YHP AUSTRALIA – Kitchen Garden Program for Secondary Schools


Location

National


Timing

Phase I:  2018 - 2020

Phase II: 2021


The local context

1 in 4 Australian adolescents are overweight or obese.

Overweight and obese children are more likely to become overweight adults and to develop chronic conditions such as type 2 diabetes and cardio-vascular disease at younger ages.

Australian research also suggests that overweight and obesity in childhood is associated with depression, poorer health related quality of life and low self-esteem.

Developing a positive relationship with food can lead to better health outcomes.




Our objectives

To help young people develop positive lifelong food habits through pleasurable food education, delivered through the Stephanie Alexander Kitchen Garden Program for Secondary Years.  

Our programme

Phase I: Develop and pilot an innovative kitchen garden program model, tailored to the needs of Australian secondary schools, to foster positive food habits and help combat the incidence of childhood obesity and associated health complications, in partnership with the Stephanie Alexander Kitchen Garden Foundation.

Phase II: Will be an extension of this work resulting in an increase in reach with more schools, students and educators participating in the Stephanie Alexander Kitchen Garden Program for Secondary Years. To achieve this goal the following activities will be undertaken.

· Sector specific resources will be developed to support educators in their delivery of a hands-on pleasurable food education program.

· National promotion and dissemination of the Kitchen Garden Program for the Secondary Years.

· The Program and its uptake will be monitored, evaluated and findings added to the evidence of kitchen garden programs contributing to positive health outcomes for young people.



Sebastian’s story: A KGPSY journey of transformation

Before participating in the KGPSY at his school, Sebastian was described by his teachers as an involved but disruptive student. His lack of confidence and focus resulted in him performing as the class clown. When Jo, the Garden Specialist, first met Sebastian in Year 8, he “wasn’t very impressed”. Unfortunately, Sebastian has a severe learning disability, which has impacted on the development of his social skills and confidence in traditional classroom settings. 
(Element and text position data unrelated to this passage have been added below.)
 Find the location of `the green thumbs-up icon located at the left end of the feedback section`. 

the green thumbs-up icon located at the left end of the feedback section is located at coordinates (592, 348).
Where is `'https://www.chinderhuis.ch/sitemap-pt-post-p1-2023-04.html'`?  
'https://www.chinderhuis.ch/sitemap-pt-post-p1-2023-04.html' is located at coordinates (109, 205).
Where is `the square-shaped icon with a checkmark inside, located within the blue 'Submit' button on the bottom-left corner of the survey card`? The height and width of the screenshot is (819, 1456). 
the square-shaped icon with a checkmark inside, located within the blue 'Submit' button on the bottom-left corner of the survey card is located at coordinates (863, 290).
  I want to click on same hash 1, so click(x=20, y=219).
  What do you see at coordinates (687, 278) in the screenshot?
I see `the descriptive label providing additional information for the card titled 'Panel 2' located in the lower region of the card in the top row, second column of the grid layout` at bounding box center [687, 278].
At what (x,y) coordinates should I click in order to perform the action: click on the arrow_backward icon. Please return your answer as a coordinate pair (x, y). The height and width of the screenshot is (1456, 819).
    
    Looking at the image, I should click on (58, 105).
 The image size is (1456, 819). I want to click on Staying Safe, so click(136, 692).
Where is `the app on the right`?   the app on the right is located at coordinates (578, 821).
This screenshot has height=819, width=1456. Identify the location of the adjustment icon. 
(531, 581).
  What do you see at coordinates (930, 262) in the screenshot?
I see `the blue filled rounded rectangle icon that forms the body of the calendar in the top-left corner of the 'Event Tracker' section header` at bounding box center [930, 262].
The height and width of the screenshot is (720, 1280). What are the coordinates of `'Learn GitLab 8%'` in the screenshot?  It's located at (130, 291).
As part of the Year 9 Food Science cohort involved in KGPSY at his school, Sebastian embraced the challenges of the outdoor learning environment, and developed a respectful relationship with Jo. During COVID-19 when Jo was tending to the garden, Sebastian regularly went into school to assist Jo – helping him build a fence and greenhouse for the school garden. In addition to offering a break from the isolation of lockdown, Sebastian remarked “…it was good to get out and see where our food was growing and what we were going to start using in the kitchen. It was cool to see how they were grown and how it was done.” 

The school has created a modified program for Sebastian, who is in the garden once or twice a week, for up to four hours at a time. The hands-on activities expanded skill-sets and increased responsibility has empowered Sebastian to realise some significant personal transformations. When assisting a Year 7 group to set up the school’s pizza oven, Sebastian emerged as a patient and generous leader. Sebastian has also experienced significant weight loss as a result of being physically active in the garden, and his improved confidence and sense of self has enabled him to secure part-time employment: of which he is very proud.

Sebastian has nurtured his new skills outside of the school environment by taking the initiative to set up his own vegetable garden at home. After purchasing his own garden bed, Sebastian sought out advice from Jo: sharing the experience with someone whose interests and expertise he trusts and respects.

Jo sees the changes in Sebastian’s behaviour, health, confidence, and engagement as a direct consequence of the teamwork and commitment that kitchen gardens necessitate. As far as Jo sees it, growing a kitchen garden instils an ongoing sense of responsibility, maintenance and care. This empowers students to be leaders across the whole cycle of pleasurable food education – from planting to harvesting – and beyond into the kitchen, home, and wider community.


Our partners

The Stephanie Alexander Kitchen Garden Foundation is a not-for-profit charity that supports educators to deliver pleasurable food education to students in Australia. Pleasurable food education teaches students to grow, harvest, prepare and share fresh, seasonal, delicious food in order to form positive food habits for life.

Delivered through a kitchen garden program, pleasurable food education is designed to be fully integrated into the curriculum has a wide array of benefits including supporting student health and wellbeing, encouraging critical thinking and teamwork, and engaging families and communities.